I have been talking to this girl online for nearly half a year now. At first I thought she was just being nice, but after her trying to get to know me more and more, I think she doesn’t want to stop at just being friends. She has told me many times she considers me her favorite out of the whole friend group and that bobody knows me better than her. She also has said I am one of the few people that can consistently make her laugh. She has told me time and time again that if we were closer to each other, she would take me to parties and stuff. From my assessment, we have a ton of shared interests and ways of looking at things, but at the same time we are different enough that we compliment each other’s weaknesses. I have been trying my best to avoid nurturing romantic feelings since the dissapointment and damage that could do to a friendship would not be worth it. But at the same time, I dont really want to be just friends since the thought of a relationship would always be lurking in the back of my mind and that causes me more anxiety and pain than anything else.
To be quite frank, I like her immensely and would take up the chance to date her in a heartbeat. I think we have a lot of potential together and work very well as a team. She has hinted that she likes me and other people in the group have pointed out how she treats me far differently in public than all the other guys. I don’t think I really need to worry about other guys stealing her attention, but the thought still bothers me.

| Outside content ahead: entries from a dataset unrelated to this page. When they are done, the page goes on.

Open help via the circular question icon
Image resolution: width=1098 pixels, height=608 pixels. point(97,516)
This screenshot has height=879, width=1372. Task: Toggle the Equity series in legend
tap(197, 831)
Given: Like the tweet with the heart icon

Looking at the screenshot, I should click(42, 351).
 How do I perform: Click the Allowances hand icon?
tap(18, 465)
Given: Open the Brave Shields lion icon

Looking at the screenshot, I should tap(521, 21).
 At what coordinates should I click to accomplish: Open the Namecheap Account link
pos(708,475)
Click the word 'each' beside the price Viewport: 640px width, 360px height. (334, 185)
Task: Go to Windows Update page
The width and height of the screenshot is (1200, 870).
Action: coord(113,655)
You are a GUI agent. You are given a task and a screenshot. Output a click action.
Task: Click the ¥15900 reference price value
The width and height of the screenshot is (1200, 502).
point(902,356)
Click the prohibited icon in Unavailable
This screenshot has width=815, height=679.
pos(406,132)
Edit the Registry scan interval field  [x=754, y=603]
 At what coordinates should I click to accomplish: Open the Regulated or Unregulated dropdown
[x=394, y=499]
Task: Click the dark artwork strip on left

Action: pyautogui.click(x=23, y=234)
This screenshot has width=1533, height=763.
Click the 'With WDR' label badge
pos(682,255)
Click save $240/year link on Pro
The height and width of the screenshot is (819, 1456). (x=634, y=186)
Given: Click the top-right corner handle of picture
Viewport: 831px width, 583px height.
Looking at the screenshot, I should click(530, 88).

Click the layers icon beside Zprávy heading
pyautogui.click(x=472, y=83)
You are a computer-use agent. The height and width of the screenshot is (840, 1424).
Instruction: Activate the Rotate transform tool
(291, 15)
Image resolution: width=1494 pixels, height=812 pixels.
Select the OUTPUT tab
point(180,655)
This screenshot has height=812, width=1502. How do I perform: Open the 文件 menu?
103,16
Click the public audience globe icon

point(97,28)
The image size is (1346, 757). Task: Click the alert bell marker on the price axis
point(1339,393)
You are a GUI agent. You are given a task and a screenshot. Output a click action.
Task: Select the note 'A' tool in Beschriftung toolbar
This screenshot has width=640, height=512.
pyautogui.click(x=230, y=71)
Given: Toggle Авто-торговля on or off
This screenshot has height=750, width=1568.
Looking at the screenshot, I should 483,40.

Our mutual friends have recently been pushing the idea of the two of us meeting up irl. It is far from having any concrete plans but we are only about 6 hours drive from each other. Furthermore, she has told me she may be moving to my state within a year or two. We are both extremely opposed to the idea of long distance dating so that option is not going to happen.
We have already moved out of the flirty, “puppy love” phase and are good friends now. We have had our disagreements but we always make up and are willing to talk through out problems. There has been a lot of drama and issues regarding the friend group over the past month and she has made it clear to me that if I leave, she will leave as well and she will continue talking to me whether I like it or not. We have added each other on multiple social media platforms and talk constantly. A few days ago she gave me her phone number without me ever asking or mentioning anything about it. I gave her mine in return but we have not used them at all and still only communicate through social media. I am scared to start using text since it might come off as creepy.
I’m just looking for guidance as to whether or not there really is potential here or if I am blinded. I am also unsure how to deal with the thought of having to most likely wait for over a year to hook up.